=== Text provided ===
Empty store shelves have prompted parents to start taking matters into their own hands.
“Anybody who has a baby under a year old, there’s nothing available.”
Trying to track down formula for her baby Brianna has been so hard for Tricia Sanford, that she and Bri’s father Bryan Kondratko have had to call in the reserves.
“We definitely don’t have time during the day to drive store to store,” Sanford said. “We have family members out looking for it.”
A few days ago, Tricia was getting desperate and was down to her last four bottles. That’s when she called her pediatrician.
“I was going to call to see if they had any alternatives, and they said they had samples and asked if we could come pick them up,” she said.
Needless to say, Sanford raced over and got enough formula that should last Bri until she’s a year old and will be able to switch over to the toddler formula, of which there is no shortage.
But so many other families aren’t having the same luck and that prompted politicians in both Washington and Lansing to announce efforts to help. In the meantime, the state health department does *not* recommend making your own formula or diluting the formula you have to make it last longer.
But as Tricia knows, desperate parents will do whatever they have to.
“When they’re used to a certain kind, and then you immediately switch them-- I mean, she was miserable for 3 days before our pediatrician gave us what she’s been using for the last 8 months.”
Attorney General Dana Nessel announced that her office would prosecute any cases of price gouging when it comes to selling baby formula.
=== Extracted records ===
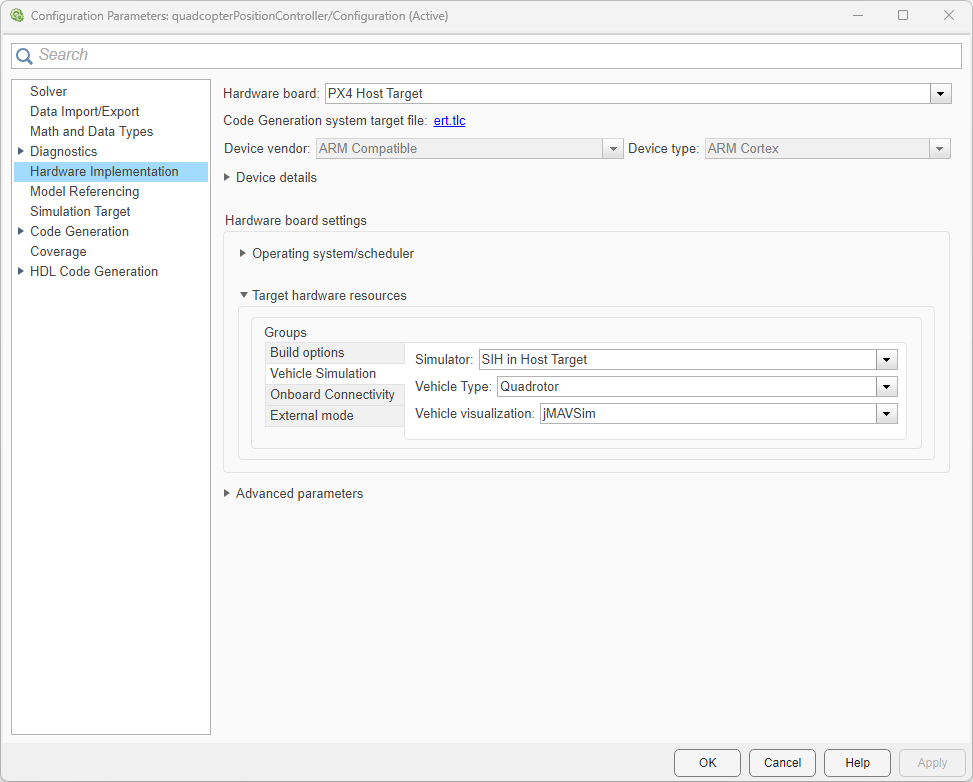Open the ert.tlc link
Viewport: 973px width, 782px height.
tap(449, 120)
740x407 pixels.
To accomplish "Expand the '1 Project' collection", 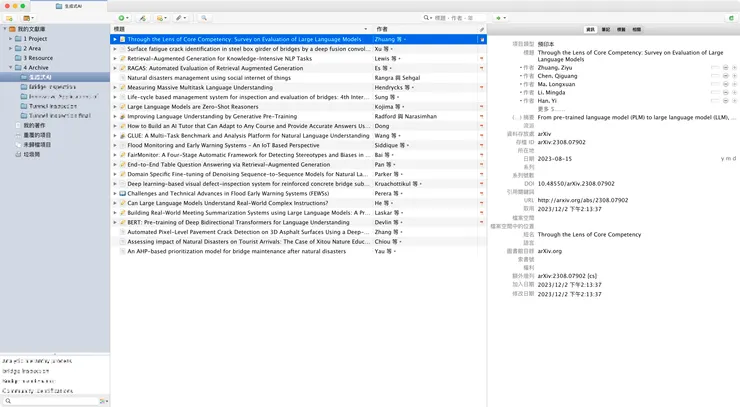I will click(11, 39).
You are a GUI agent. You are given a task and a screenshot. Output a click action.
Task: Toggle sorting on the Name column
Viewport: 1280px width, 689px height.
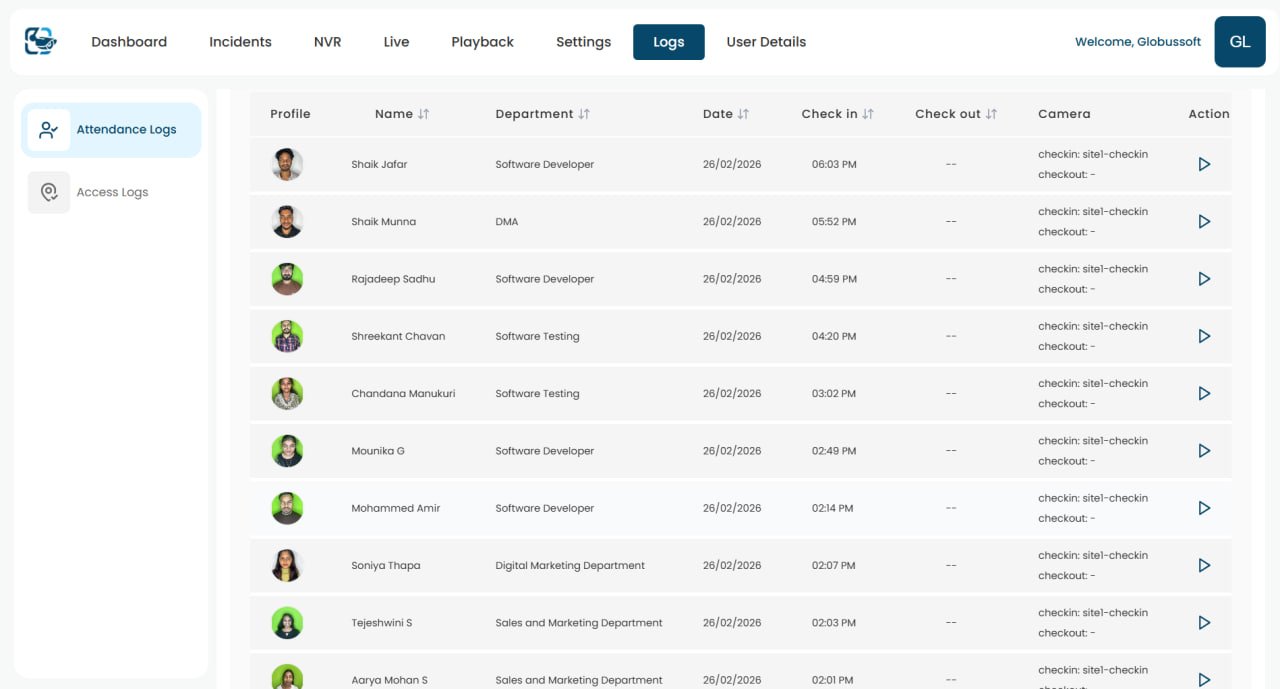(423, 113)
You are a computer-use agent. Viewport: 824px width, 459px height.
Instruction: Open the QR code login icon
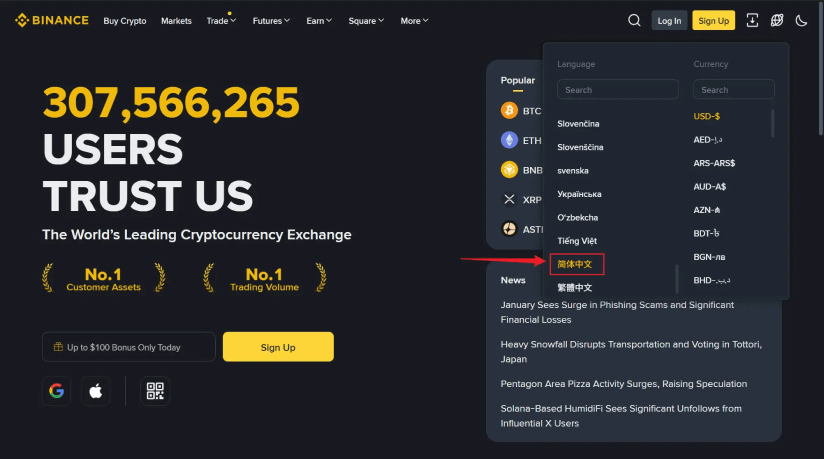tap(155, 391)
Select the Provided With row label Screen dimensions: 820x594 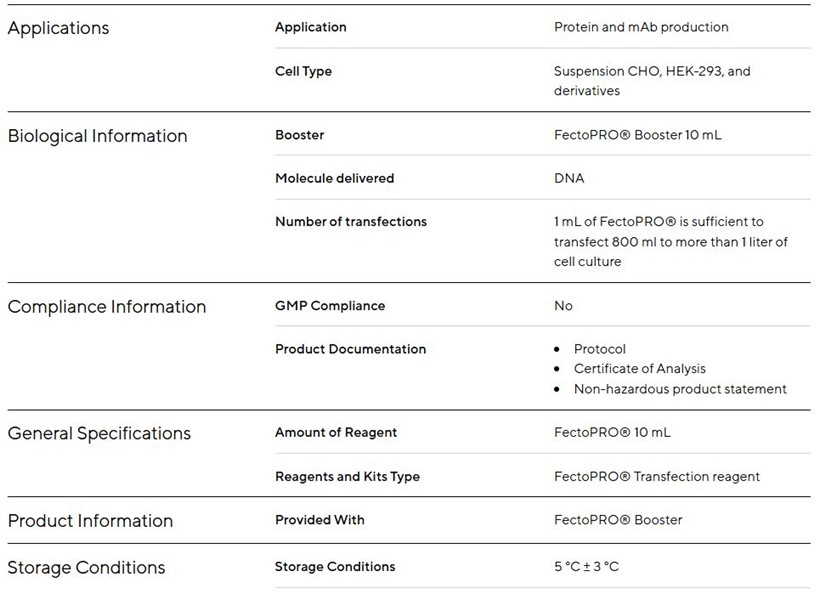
===
## What this exercise asks:
1. Please decide whether each statement agrees with the article on the baby formula shortage. Answer yes or no for each, and quote the words from the article that settle it.
(a) Sanford's pediatrician offered formula samples.
(b) The state health department recommends diluting formula to make it last longer.
(c) Toddler formula is also in short supply.
2. According to the article on the baby formula shortage, what did Attorney General Dana Nessel say her office would prosecute?

## Answers to the exercise:
1.
(a) Yes: "they said they had samples and asked if we could come pick them up"
(b) No: "the state health department does *not* recommend making your own formula or diluting the formula you have to make it last longer"
(c) No: "the toddler formula, of which there is no shortage"

2. Any cases of price gouging when it comes to selling baby formula.